Translating the documents that accompany medical devices is a vital part of the regulatory process for exportation and distribution into international markets. In the European Union (EU) alone, there are 24 official languages, and most of the member states require a translation into at least one of their official languages – Belgium, for example, requires French, German and Dutch translation services. This can get costly for manufacturers, so many look for ways to cut back…
Exporting Medical Devices and Translation
The export and distribution of medical devices into a foreign market must undergo a stringent regulatory approval process, with a unique set of regulations in each country. Although these regulations differ, they have one common requirement: medical device documentation translation.
Content accompanying the product must be submitted in certain languages spoken by target users. Documentation must be translated into the official language(s) of the country in which the device will be used.
This includes:
- Packaging and Labels
- Instructions For Use (IFU)
- User Interface and Software
- Marketing Materials
- Patient or Caregiver-focused Documentation such as Technical Information or Patient Literature.
The majority of EU member states, 22 out of 28, require medical device labeling in their official language regardless of whether the device is intended for layman use or professional use. As such, this can get quite expensive for medical device manufacturers, especially if there are many languages in which the documentation needs to be translated.
Medical Devices | Do You Always Have to Translate?
It is possible to obtain permission to distribute a medical device in another country without undergoing medical device documentation translation for corresponding texts. This can greatly reduce costs.
In order to receive permission to be exempt from translation, a foreign medical device company must have a specific reason for the request. The exemptions are also primarily allowed when the source text is written in English.
To date six EU member states accept labeling medical devices in English as long as the device is for professional use only. Some regulatory authorities may also be willing to limit the translation requirement to the device identification label and to operating and safety information.
Risks and Liability of Only Providing Limited Translations in English
But even then, translating medical device documentation such as manuals and descriptions might still be the best option. While English is the most widespread second language learned and spoken all over the world, it is still not ubiquitous.
Healthcare professionals might be very proficient casual English speakers, especially in Europe, but medical terminology could be more difficult to communicate accurately. Patients on the other hand should not be expected to have a fluent level of English.
Another way to reduce costs for medical device translation is by decreasing the amount of text prior to undergoing the translation. However, the most important question to ask when considering this is whether a person who speaks a different native language will be able to comprehend the abbreviated text, and whether the edited version is sufficient.
For obvious reasons this can lead to misuse of a medical device. In the event of an accident the producer is liable to pay. Either injury to a person or causing damages to the machine due to an untranslated text can result in costly compensation.
This does not only apply when the producer sells their own device, but also if the producer chooses to use a local company to sell its product in a foreign country. That company is also required to ensure users in the target market are able to understand how to use the device.
Staying Up To Date With Labeling & Translation While Cutting Costs
On top of ensuring that users comprehend how to use your medical device from the onset, devices also evolve along with changes in technology.
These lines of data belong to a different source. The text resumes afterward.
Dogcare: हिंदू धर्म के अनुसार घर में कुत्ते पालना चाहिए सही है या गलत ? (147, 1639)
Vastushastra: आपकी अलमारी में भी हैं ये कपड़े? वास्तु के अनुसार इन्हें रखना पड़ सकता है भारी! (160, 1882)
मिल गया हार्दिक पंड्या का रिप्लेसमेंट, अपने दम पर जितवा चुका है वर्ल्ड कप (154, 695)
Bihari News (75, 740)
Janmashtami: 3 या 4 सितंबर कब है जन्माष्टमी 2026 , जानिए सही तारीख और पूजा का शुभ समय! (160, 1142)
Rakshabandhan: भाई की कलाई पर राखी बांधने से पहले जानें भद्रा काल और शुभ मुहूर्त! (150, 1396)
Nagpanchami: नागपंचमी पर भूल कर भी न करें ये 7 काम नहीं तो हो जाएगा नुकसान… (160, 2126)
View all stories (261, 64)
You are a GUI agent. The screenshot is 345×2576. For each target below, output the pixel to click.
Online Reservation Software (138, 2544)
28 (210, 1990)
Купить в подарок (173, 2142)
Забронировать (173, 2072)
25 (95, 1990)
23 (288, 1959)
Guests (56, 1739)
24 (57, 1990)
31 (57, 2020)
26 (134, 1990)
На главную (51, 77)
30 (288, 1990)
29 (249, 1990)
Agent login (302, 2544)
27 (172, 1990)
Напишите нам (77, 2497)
The accompanying documentation and software must therefore be regularly updated in all required languages.
Thus, translation requirements do not end with labeling and marketing. Manufacturers remain liable for their devices throughout their lifespan, and it is their responsibility to closely monitor the changes in regulatory requirements for the countries where their equipment is distributed.
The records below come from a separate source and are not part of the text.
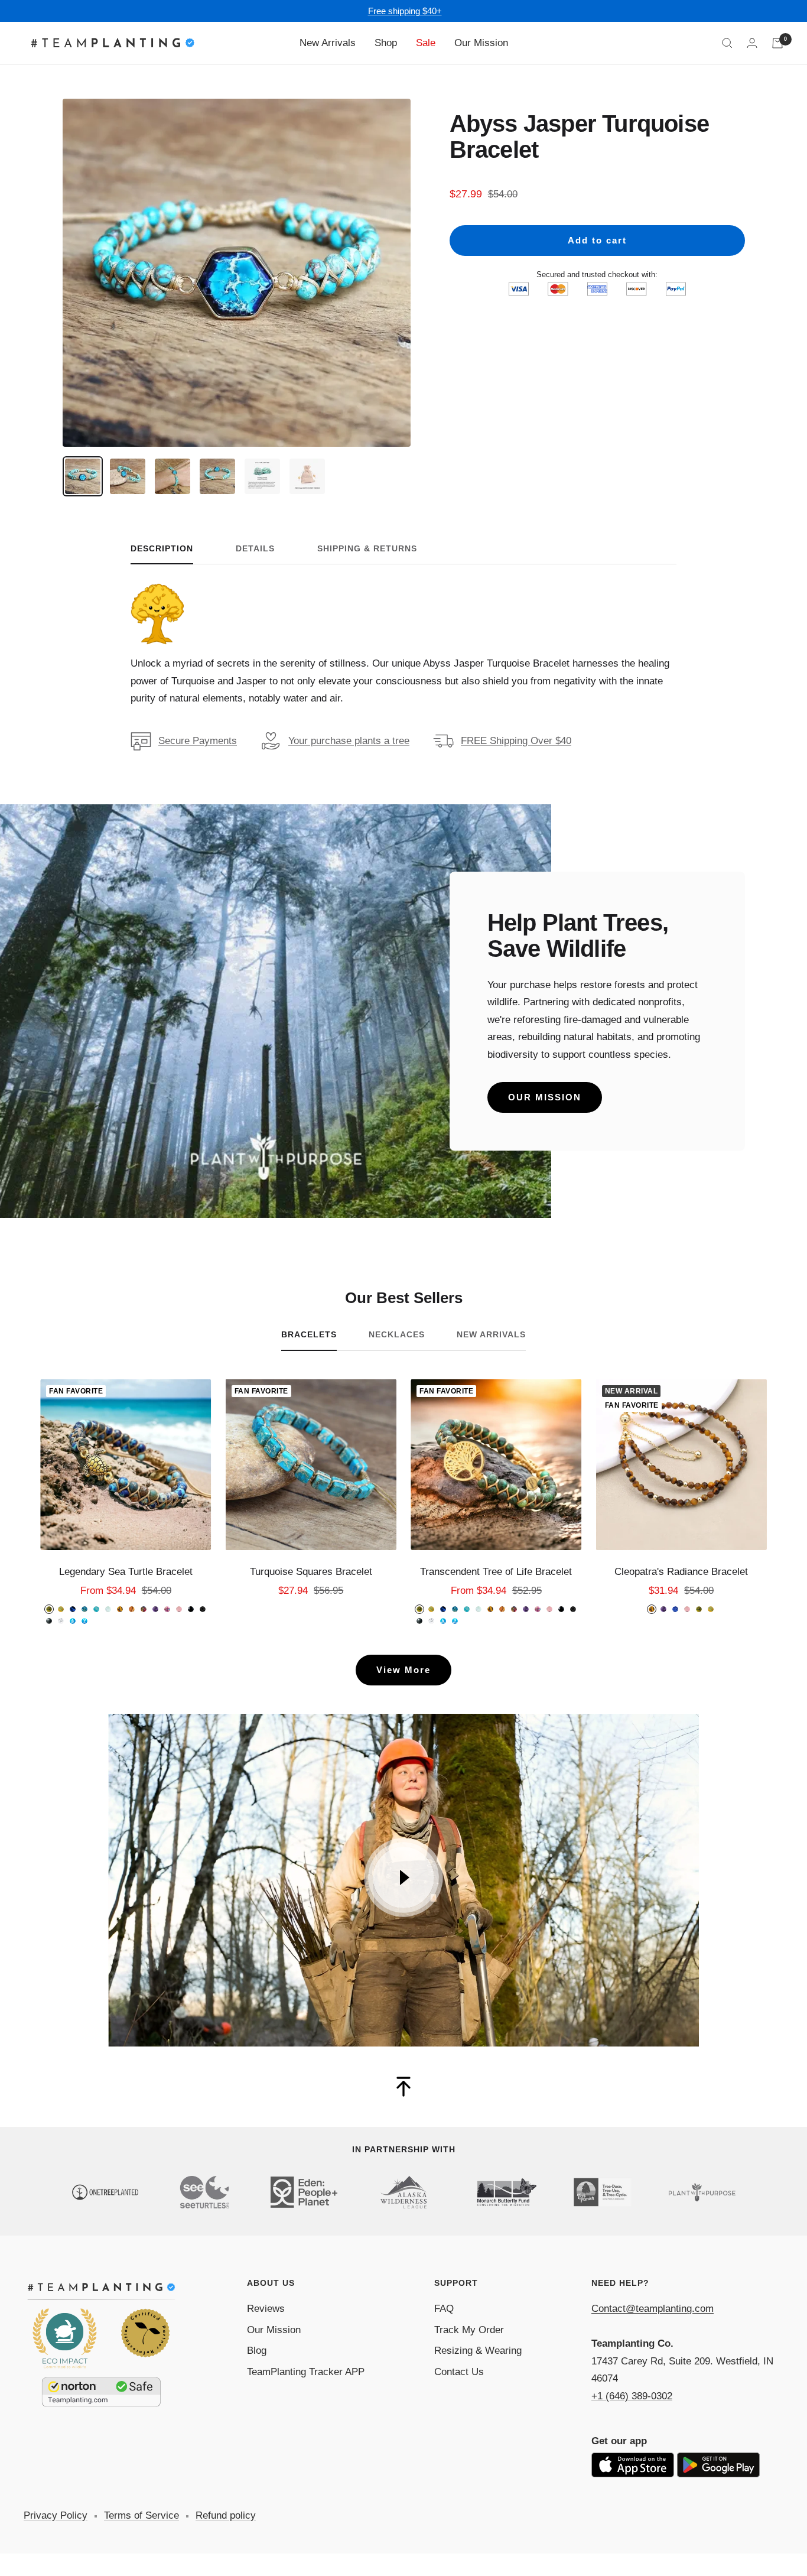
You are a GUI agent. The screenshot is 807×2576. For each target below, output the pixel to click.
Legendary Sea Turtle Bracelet (126, 1571)
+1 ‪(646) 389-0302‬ (631, 2396)
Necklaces (397, 1334)
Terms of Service (141, 2515)
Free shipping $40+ (405, 11)
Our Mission (481, 42)
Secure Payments (197, 740)
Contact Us (459, 2371)
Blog (256, 2350)
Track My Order (469, 2329)
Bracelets (309, 1334)
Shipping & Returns (367, 548)
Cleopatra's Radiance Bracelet (681, 1571)
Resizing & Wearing (478, 2350)
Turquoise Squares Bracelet (311, 1571)
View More (403, 1670)
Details (255, 548)
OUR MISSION (544, 1097)
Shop (386, 42)
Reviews (266, 2308)
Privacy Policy (55, 2515)
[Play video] (403, 1877)
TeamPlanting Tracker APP (306, 2371)
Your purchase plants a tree (348, 740)
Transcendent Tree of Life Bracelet (496, 1571)
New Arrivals (328, 42)
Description (162, 548)
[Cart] (777, 43)
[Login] (752, 43)
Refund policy (226, 2515)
While translation of medical device labeling is mostly a legal requirement, often it is also a risk-related or effective marketing decision.
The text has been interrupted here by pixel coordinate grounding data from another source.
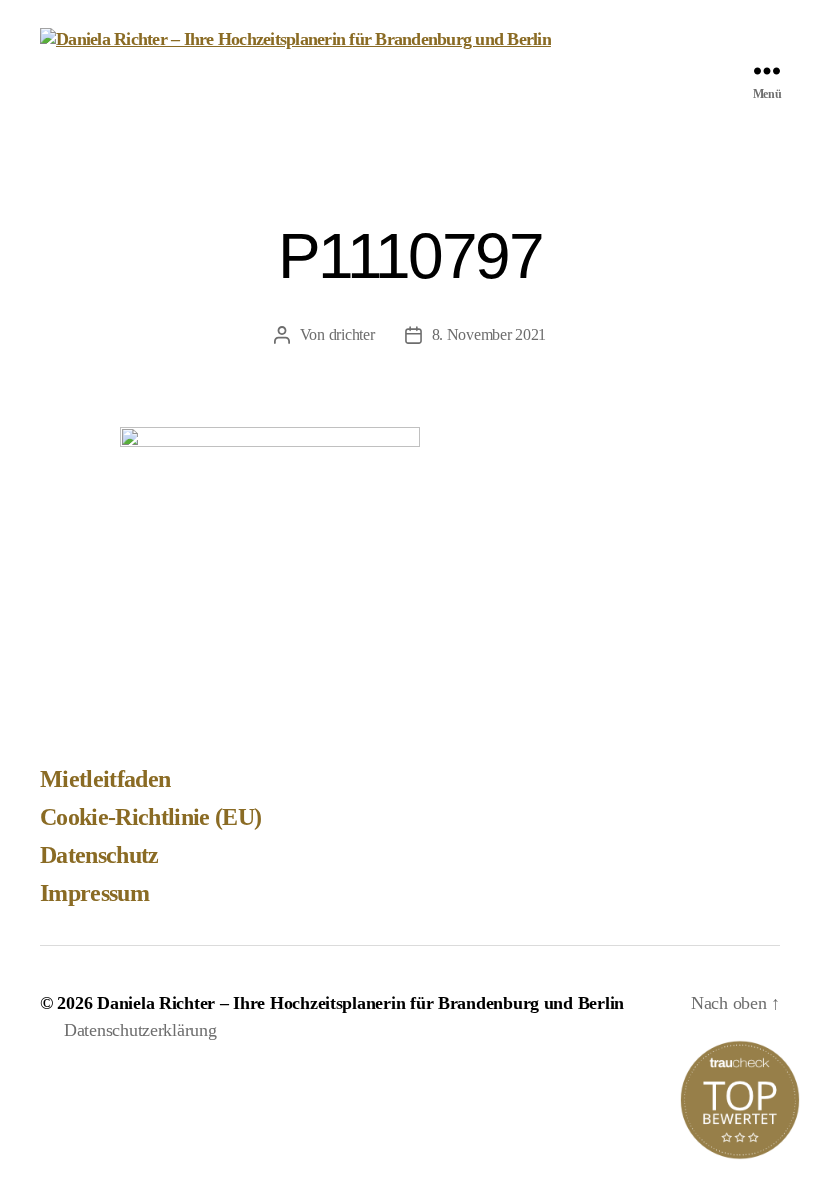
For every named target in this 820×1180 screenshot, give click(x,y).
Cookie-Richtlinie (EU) (150, 817)
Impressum (94, 893)
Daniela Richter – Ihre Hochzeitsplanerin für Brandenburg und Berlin (360, 1003)
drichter (352, 334)
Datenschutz (99, 855)
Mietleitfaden (105, 779)
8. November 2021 (489, 334)
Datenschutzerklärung (140, 1030)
One way manufacturers looking to reduce translation costs can achieve their goals, while still providing an adequate amount of information in users their native languages, is through e-Labeling. This process, which is the act of providing the medical device label information online instead of physically on the machine, has the potential to cut down costs associated with delivering device information to users.
This is especially true for companies doing business in the EU. The method is becoming more popular not only for being cost effective, but also in terms of efficiently maintaining and delivering the most up-to-date information for all users.
Thorough Translation Is The Safest Option To Avoid Costly Mistakes
Prevention of injury is of course one of the biggest driving factors behind the language specific medical device labeling requirements. That’s why providing proper translation in the native languages of target foreign markets is so important.
As technology and access to online resources advances, e-Labeling has the potential to be an effective solution for manufacturers looking to harmonize cost reduction and provision of adequate patient information.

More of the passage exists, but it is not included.